NSCW used to boast about its conservative backers. A web archive of its website from 2016 shows that NSCW partnered with the Heritage Foundation, the Cato Institute, and the American Legislative Exchange Council, or ALEC, as well as groups with ties to Betsy DeVos (the American Federation for Children) and the Koch brothers (the Libre Initiative). The proposals advocated by these backers aim to shift public school funds toward charter and private schools through policies like vouchers, education savings accounts, and tuition tax credits, which end up forcing public districts to make do with less while propping up a volatile, often unaccountable market-based approach to children’s education.

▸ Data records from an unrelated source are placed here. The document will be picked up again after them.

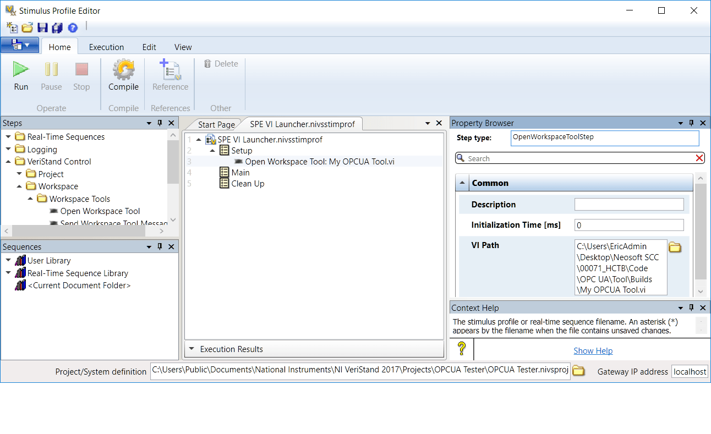Click the question mark icon in Context Help

tap(462, 349)
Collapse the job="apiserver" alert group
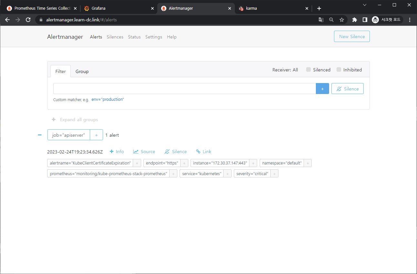The width and height of the screenshot is (417, 274). pos(40,135)
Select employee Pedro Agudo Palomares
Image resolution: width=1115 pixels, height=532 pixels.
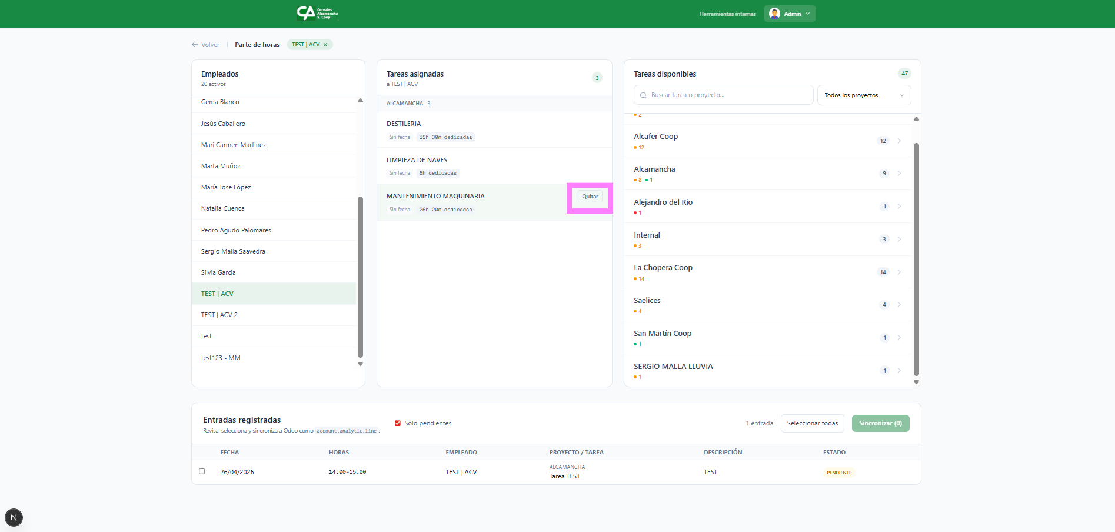pos(236,230)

The week’s events are designed to put a human face on these dangerous ideas, and they have grown in scope over the past decade. NSCW says it planned or promoted 26,299 community events and activities in 2022. Local news coverage of the rallies and school fairs often features photos of smiling children with the group’s trademark yellow scarves performing onstage—there is a new official NSCW dance routine each year—or taking part in raffles. References to the political subtext of the events are typically nonexistent, nor is the neutrality of the phrase “school choice” brought into question. Instead, stories abound this week about “Parents, lawmakers pushing for educational freedom during National School Choice Week,” or “Students flock to Pa. Capitol to promote school choice.”

Perhaps the most egregious coverage of NSCW this year comes from WJAR, an NBC affiliate in Rhode Island. The only interviewee in a 46-second segment on an “education fair” that kicked off NSCW was a spokeswoman for the American Federation of Children, a lobbying organization founded and, until 2016, chaired by Betsy DeVos; The Intercept reported in 2021 that for years, the group had been producing fake news segments for syndication on local news networks through its “Ed Newsfeed” project. (WJAR is part of the Sinclair Broadcast Group, which has a record of making its local stations recite identical conservative messaging.)

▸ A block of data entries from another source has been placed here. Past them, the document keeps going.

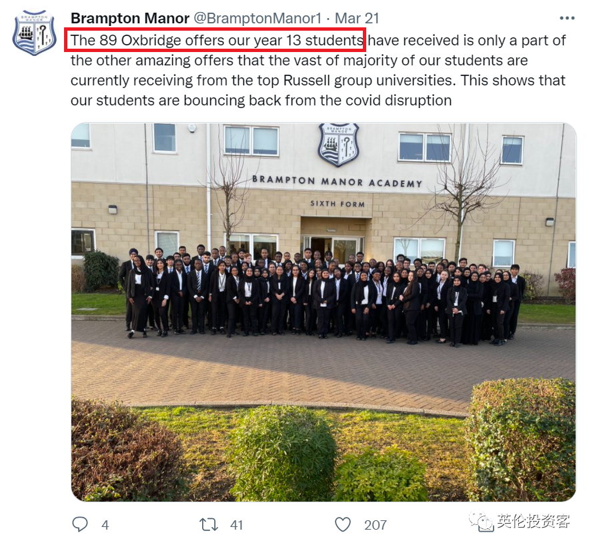The image size is (589, 547).
Task: Click the retweet arrows icon
Action: pos(209,524)
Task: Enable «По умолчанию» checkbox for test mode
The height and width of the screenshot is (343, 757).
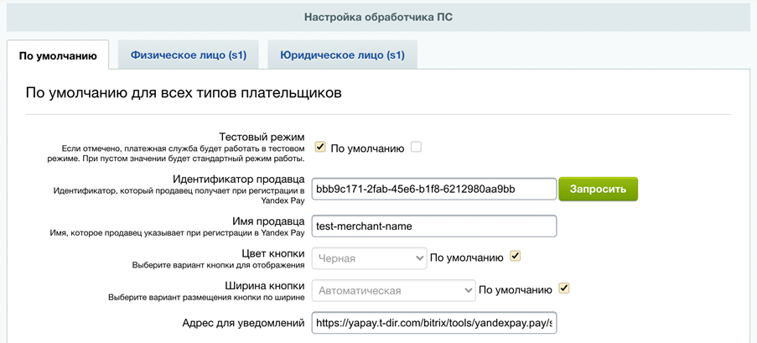Action: coord(416,148)
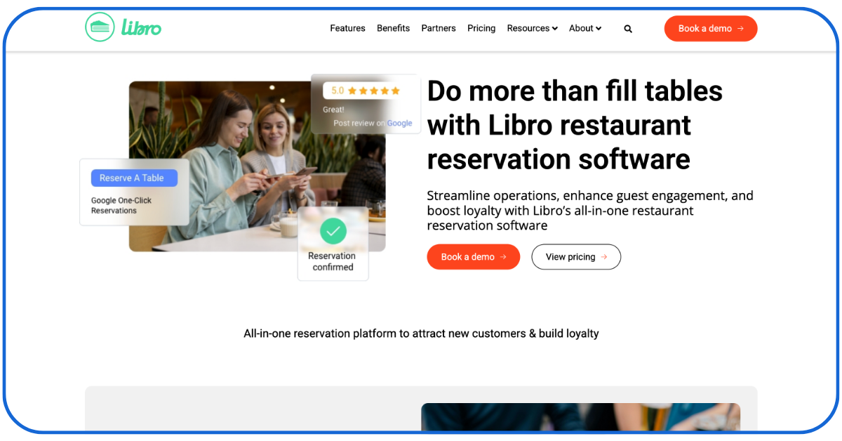842x441 pixels.
Task: Click the partially visible image at the bottom
Action: point(580,417)
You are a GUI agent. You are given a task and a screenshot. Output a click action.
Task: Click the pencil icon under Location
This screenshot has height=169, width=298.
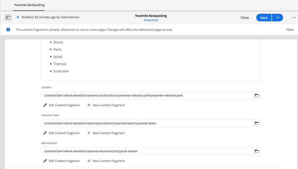(45, 105)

But the true goal of “school choice” proponents is plain as day for any reporter that cares to look. Senator Scott, on Fox News, put it bluntly: “Big labor unions have taken over public education. That’s bad for parents, bad for kids, bad for America.” And some see the debate over race and gender in schools as just the opening they need to convert more parents. “Families should not be stuck in an education system that actively undermines parental rights and ideologically grooms children,” argued Kaylee McGhee, a deputy editor at the Washington Examiner, on Monday. “They deserve the freedom to yank their students out of a school that disrespects their values and send them to one that better fits their needs.”

But McGhee gave the game away later in her piece—that “school choice” is really about forcing school districts to align with right-wing ideas of education, or otherwise wither away from a lack of resources. “School choice also gives families the power to hold the public education system accountable—especially if it tries to force its ideology onto their children,” she wrote. “Schools that disregard parental rights will soon find that they’re hemorrhaging funding as families take their taxpayer dollars elsewhere, and they will have no choice but to embrace reform.”

The school choice movement has long tapped into parents’ legitimate desire to offer their children the best education possible. Now, the anti-woke panic has offered it a new and perhaps even more potent avenue for starving public schools of funds and turning communities against them. But there’s something—or rather, someone—missing in these diatribes from McGhee, Scott, and others: the children themselves. What about the students who remain in public schools whose funds are being drained as a consequence of “educational freedom”? What about the ones whose parents believed the rhetoric and put their kid in a fly-by-night charter school that went out of business? Did any of them really have a “choice” in their fate?